El heran dengan tatapan kakaknya yang tersenyum licik. Dia tidak tau rencana apalagi yang akan dilakukan kali ini. Tapi yang dia pikirkan sekarang yaitu hal ini akan bersangkutan paut dengan rencana untuk mengusir kak Bela dari rumah ini.
*brak* hentakan keras untuk kedua kalinya.

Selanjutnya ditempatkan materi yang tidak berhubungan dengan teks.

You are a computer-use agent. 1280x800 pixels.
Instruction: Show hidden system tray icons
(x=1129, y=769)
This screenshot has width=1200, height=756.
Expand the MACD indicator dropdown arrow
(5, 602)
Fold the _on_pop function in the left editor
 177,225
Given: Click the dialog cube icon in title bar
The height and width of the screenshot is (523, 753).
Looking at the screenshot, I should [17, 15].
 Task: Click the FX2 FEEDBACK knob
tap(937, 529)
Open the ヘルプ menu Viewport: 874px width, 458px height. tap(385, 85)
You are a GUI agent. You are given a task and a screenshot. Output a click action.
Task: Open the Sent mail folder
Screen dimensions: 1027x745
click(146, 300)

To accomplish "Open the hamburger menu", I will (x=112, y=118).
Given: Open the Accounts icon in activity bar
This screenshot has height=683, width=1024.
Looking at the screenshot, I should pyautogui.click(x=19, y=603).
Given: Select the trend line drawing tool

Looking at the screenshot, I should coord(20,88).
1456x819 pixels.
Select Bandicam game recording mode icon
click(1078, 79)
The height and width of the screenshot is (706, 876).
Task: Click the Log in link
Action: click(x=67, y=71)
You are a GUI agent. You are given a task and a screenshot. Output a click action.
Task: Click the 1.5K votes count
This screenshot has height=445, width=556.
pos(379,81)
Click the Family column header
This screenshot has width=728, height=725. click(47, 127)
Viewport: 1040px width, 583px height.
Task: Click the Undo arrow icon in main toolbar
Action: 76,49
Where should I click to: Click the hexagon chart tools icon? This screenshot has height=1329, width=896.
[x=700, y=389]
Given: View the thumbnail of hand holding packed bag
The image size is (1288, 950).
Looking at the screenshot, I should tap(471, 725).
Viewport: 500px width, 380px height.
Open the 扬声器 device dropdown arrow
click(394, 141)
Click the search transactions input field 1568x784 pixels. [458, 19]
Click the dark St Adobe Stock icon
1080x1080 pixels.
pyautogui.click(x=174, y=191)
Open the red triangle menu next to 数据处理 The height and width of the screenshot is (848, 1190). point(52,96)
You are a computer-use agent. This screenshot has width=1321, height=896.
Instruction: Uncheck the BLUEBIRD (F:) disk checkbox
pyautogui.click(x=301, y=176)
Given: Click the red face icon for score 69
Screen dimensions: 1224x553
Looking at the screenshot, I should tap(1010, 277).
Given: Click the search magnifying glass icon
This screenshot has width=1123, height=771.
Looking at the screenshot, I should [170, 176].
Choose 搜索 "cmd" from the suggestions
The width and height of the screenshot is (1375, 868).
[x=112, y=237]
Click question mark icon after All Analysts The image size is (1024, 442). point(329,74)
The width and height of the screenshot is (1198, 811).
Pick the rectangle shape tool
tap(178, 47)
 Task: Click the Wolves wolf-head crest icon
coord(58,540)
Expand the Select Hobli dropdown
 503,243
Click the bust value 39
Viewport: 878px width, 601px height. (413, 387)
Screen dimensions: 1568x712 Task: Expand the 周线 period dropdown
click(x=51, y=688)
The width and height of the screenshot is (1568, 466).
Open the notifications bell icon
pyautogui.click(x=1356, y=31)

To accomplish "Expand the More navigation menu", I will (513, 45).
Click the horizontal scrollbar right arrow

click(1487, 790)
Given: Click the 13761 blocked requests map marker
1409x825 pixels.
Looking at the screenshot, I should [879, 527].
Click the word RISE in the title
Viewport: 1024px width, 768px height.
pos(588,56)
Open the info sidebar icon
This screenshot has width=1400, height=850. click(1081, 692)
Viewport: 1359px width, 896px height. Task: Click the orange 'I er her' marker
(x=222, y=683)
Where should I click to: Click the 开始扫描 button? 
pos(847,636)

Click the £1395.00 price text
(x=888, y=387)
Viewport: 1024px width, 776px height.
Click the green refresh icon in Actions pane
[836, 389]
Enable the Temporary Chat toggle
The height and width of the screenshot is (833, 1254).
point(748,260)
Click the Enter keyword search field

"Apa maksud kamu, apa maksudmu berkata seperti itu Ana" Semuanya terkejut mendengar hal itu.
Ini baru pertama kalinya ayah Bela membentak Ana dengan bentakan yang sangat keras. Mata Ana terbelalak heran dengan daddynya yang menatap penuh dengan kemarahan. Dia tidak bisa berkata apapun, karena hatinya sangat terkejut dengan hentakan yang tidak pernah dia dapatkan hingga saat ini.
Pikirnya meracau penuh tanda tanya, mengapa dia yang dimarah bukan bela. Hal itu terus membuat dahinya berkerut keheranan.
"Memang benar dad, dia tadi bolos"
"Cukup Ana, tutup mulutmu. Sudah beberapa akhir ini Bela tidak pernah bolos dari sekolah. Lalu mengapa kamu berkata seperti itu ha. Jawab!"
Ana gemetar dengan hentakan itu. Sikap daddynya yang lembut kini berubah menjadi amarah. Ana menyalahkan dirinya karena saat Bela bolos sekolah, dia hanya diam. Sehingga saat ini deddy nya tidak percaya jika bela telah bolos sekolah.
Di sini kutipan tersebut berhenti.